Roudram is a 2008 Indian Malayalam-language action crime thriller film written and directed by Renji Panicker. It stars Mammootty, Sai Kumar, Vijayaraghavan and Rajan P Dev.

==Plot==
In Kochi, Kambilikkandam Jose is a drug baron who arrives to meet Pattakkalil Purushothaman "Appichai" Pilla, one of the largest drug dealers in South India, for a massive hike in his commission. Appichai arrives, along with his foster son Sethumadhavan "Sethu". Appichai calls Sethu, who is on a cruise in Goa. Upon his return to Kochi, Sethu kills Jose with the help from IG Balagopal. The death brings on a strong protest inside the state, causing the C.M. to order a detailed investigation.

ACP Narendran "Nari", is in-charge of the inquiry. Widely known for his aggressive and belligerent behavior, Nari begins the investigation by questioning Dr. Ratnakumari (the assistant surgeon who conducted the postmortem examination on Jose). Nari finds the marks of physical attack on Jose's face that were not reported, where he reaches out to meet Jose's family, but all of them are found dead the next day. Sethu, who holds an illegal business partnership with the C.M.'s son Jeevan, one of the most influential businessmen in the country.

Hiding in an ashram named Karunyadeepam, under Rema Behan, Sethu runs a drug cartel. Through his investigative methods, Narendran reaches out to Rema Behan, who is found dead the following day.
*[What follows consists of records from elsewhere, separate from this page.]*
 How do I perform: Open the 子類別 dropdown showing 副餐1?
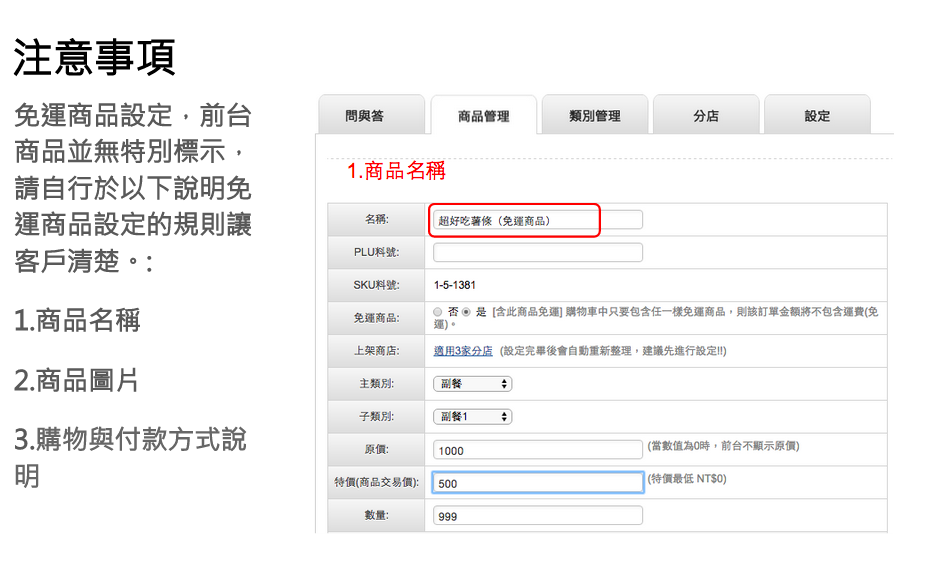point(473,417)
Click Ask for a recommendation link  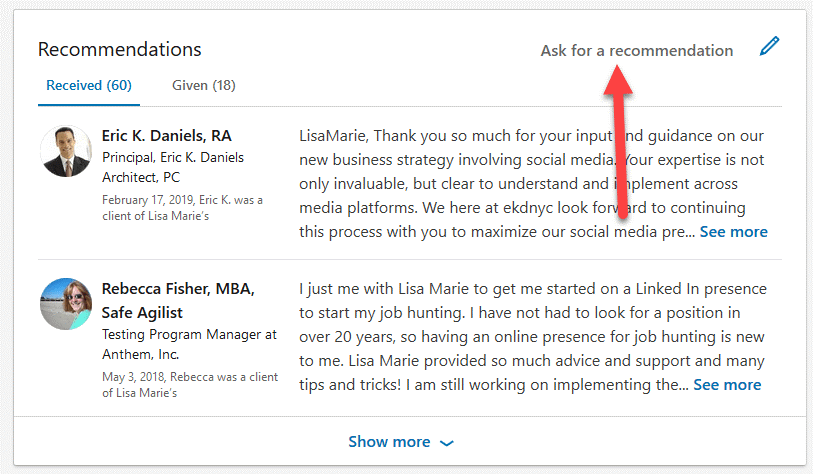coord(637,50)
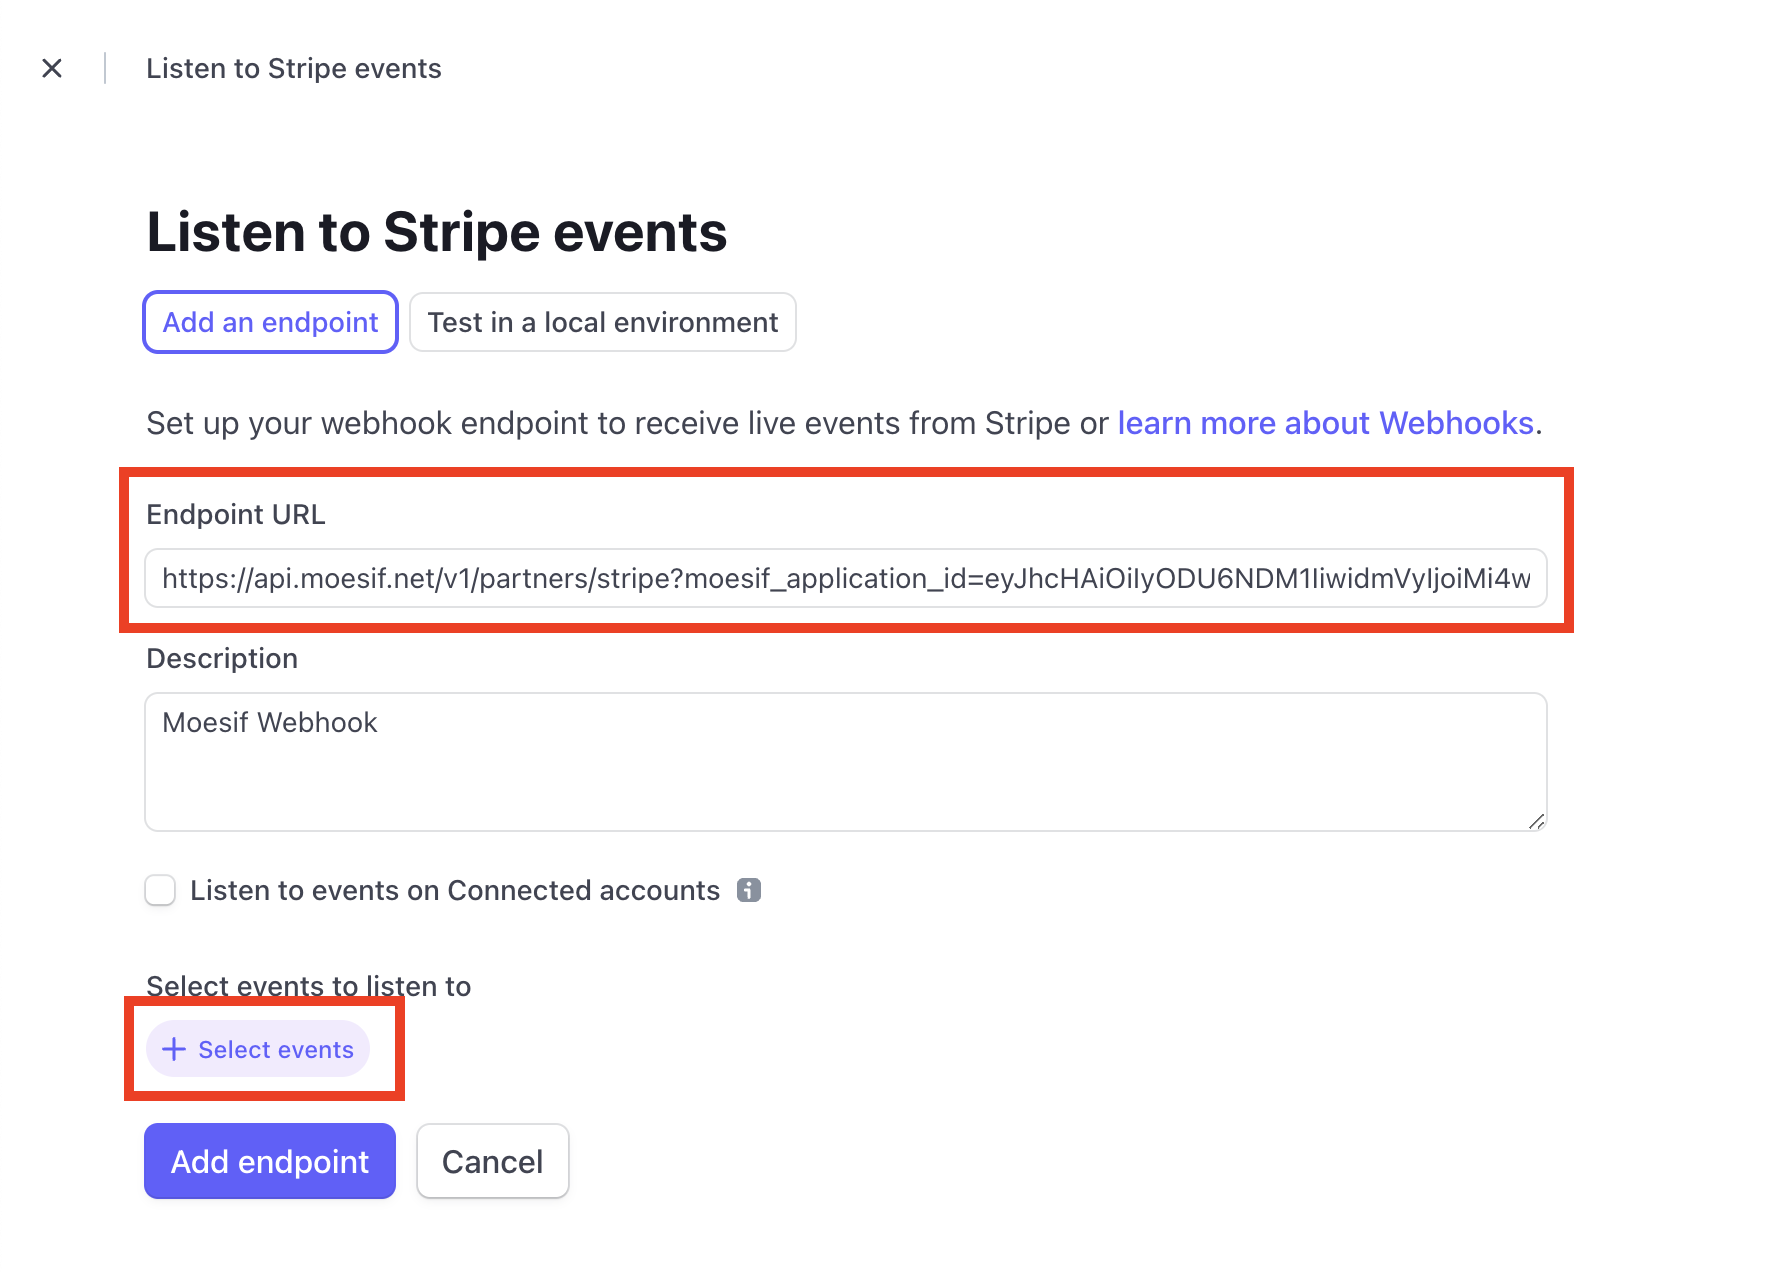Cancel the endpoint creation

pos(492,1161)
Eventually, Narendran encounters obstacles, including Jeevan and several senior cops, where he is discharged from the investigation, but Narendran blackmails the C.M. with a video clip on Jeevan, given by Sethu. The C.M. lets Narendran to begin with the investigation.
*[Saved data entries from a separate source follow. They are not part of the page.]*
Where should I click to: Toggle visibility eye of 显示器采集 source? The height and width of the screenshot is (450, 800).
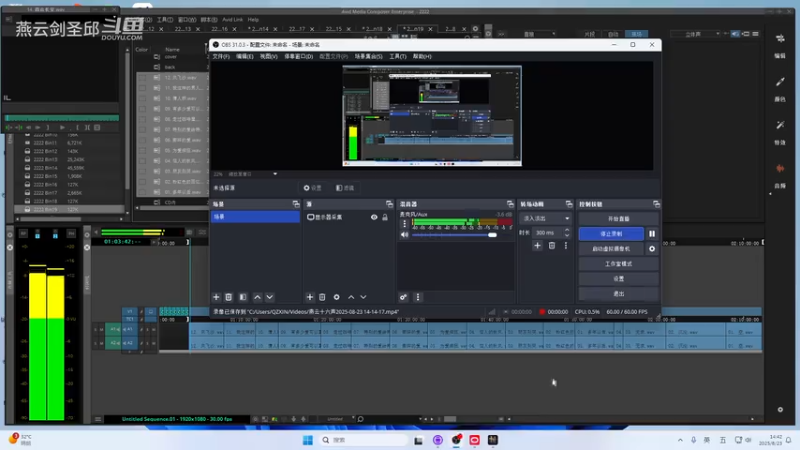click(374, 217)
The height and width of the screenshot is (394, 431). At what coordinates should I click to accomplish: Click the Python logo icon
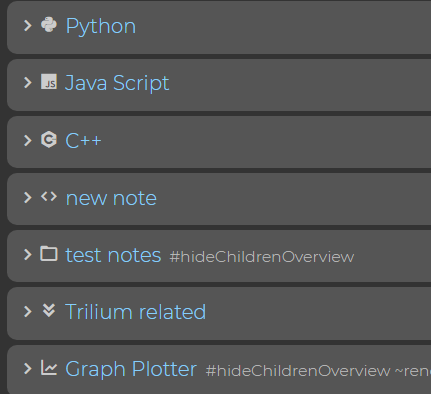click(x=49, y=25)
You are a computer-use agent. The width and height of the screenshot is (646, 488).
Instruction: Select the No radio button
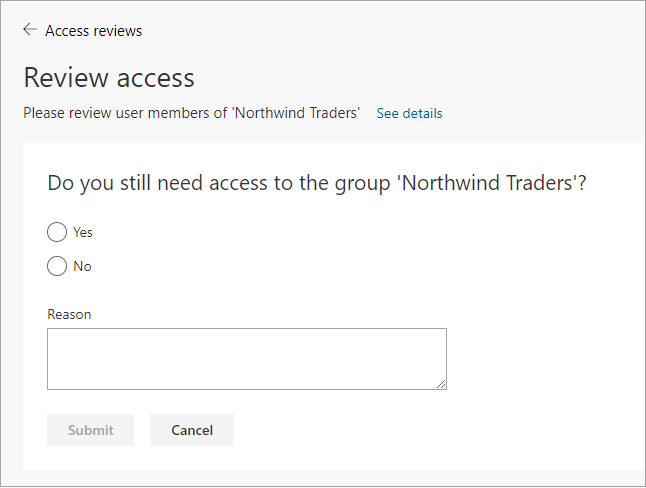[57, 266]
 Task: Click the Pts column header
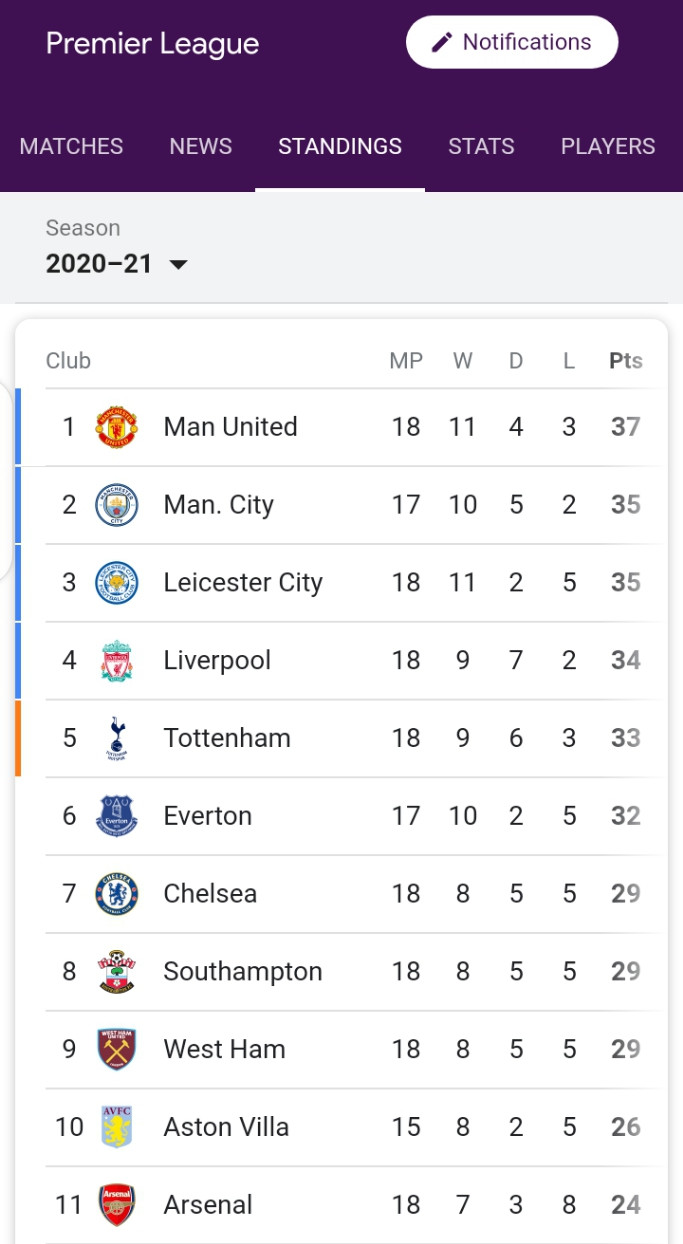626,361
Narendran arrests Sethu, who threatened Appichai, since Narendran had given him 24 hours to reveal information on Sethu. When Narendran and Sethu arrives at a safe place. Helen's brothers arrive and tries to kill Sethu, but Narendran kills them instead. Sethu shoots Narendran in the arm, and Narendra responds by shooting Sethu in the leg, where he also shoots the car hanging from the garage ceiling, which crushes Sethu's legs. Narendra leaves the garage along with Shihabudden, Thomas and Hamza, while Sethu bleeds to death.

==Release==
Roudram was released on 25 January 2008 in India, with a subsequent release on 6 March 2008 in Kuwait. The film became a commercial success at the box office.